I like to have a reason for my tiredness; I didn’t sleep well, I have been working hard, maybe it’s allergies, I have some worrisome thoughts that are nagging me… the list goes on and on. I've had a very physical past couple of weeks, that’s for sure. On top of lifting weights daily at the gym, I am teaching five yoga classes each week, and in my “free” time I am working on renovations to our house and keeping up on the garden and myriad other chores and responsibilities. I’ve recently had some concerning mammogram results which I have not yet received concrete answers on, and that undercurrent of fear is always running through me lately. I am raising a teenager. According to the nightly news, the world seems like it’s about to blow up in a million different ways. Last night I had a dream that a little alien man was standing next to my bed and he was scaring me but I couldn’t move or scream, and then I couldn’t get back to sleep afterwards. The night before last, someone on our street decided to have a fireworks show at 4 am.
These are all of my excuses and reasons, my stories about my tiredness. The mind is made to interpret all physical sensations and create thoughts about them. The mind rarely allows sensations to pass unexamined. But when I attach my tiredness to all of these explanations and mental acrobatics, I am denying my experience and even creating a place where I am liable to feel guilty about my physical feelings. What happens when I don’t think that I deserve to be tired, since I can’t seem to come up with enough reasons for it? I will not allow myself to rest when I’m tired unless I somehow feel like I truly deserve it. I must have an acceptable amount of reasons for my fatigue before I grant myself a break. How crazy is that? Why are we so endlessly hard on ourselves?
Whenever I need to work through something, or I feel myself spiraling out of control, being swept up in thoughts, I return myself to the four noble truths of Buddhism:
The truth of suffering
The truth of the cause of suffering
The truth of the end of suffering
The truth of the path that leads to the end of suffering
I am currently suffering the very real human experience of fatigue. However, my fatigue is not what is causing me to suffer. The cause of all suffering is desire; I want my tiredness to end and this fatigue to go away. My thoughts tell me that tiredness is bad (my thoughts are wrong of course), and if I listen to them then I will want for this sensation to stop. But there is a way for me to end this suffering, and that is to quit wanting for my current state to be different than it is. If I don’t see fatigue as inherently bad and wish for it to end, then I won’t be unhappy about it when it happens; it will just be another human experience, as welcome as any other.
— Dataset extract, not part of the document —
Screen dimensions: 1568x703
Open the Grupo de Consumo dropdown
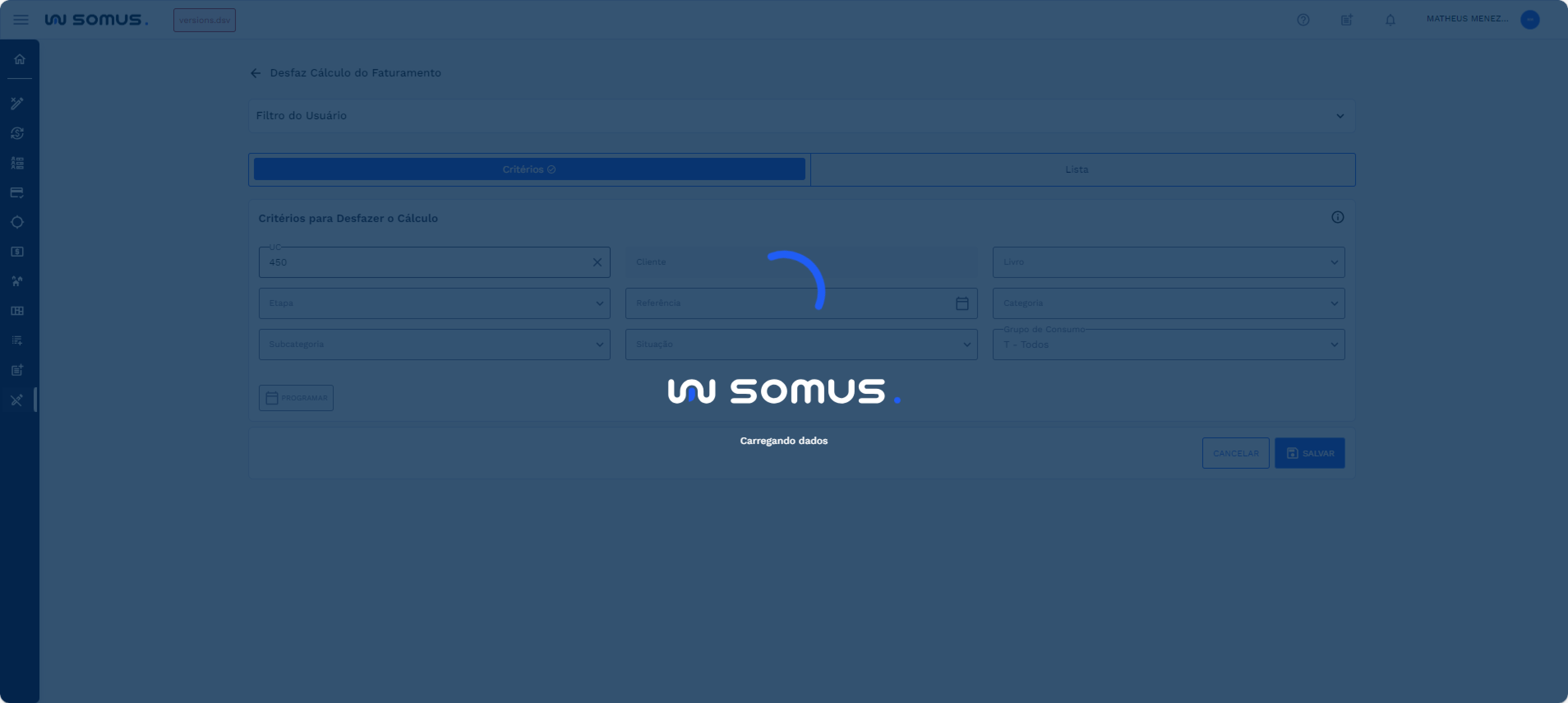coord(1167,345)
I have spent nearly two hours now sitting under this tree, using only a slice of that time to write down these thoughts. The vast majority of this morning has been spent just looking around. I’ve watched a couple of sleek squirrels chase each other in a upside down spiral on the tree trunk. The sun has risen exponentially, the temperature has warmed a bit, a couple of very speckly birds have eaten twice their body weight in red berries, and the ferry has startled me twice now with its blaring horn as it passes through the bay. I have accomplished nothing. I've gone nowhere. I haven't even eaten yet. I'm thinking that I am even more tired now than when I first woke this morning. And that’s okay. I am releasing all of those stories, I no longer claim them. I am tired. I am going to rest.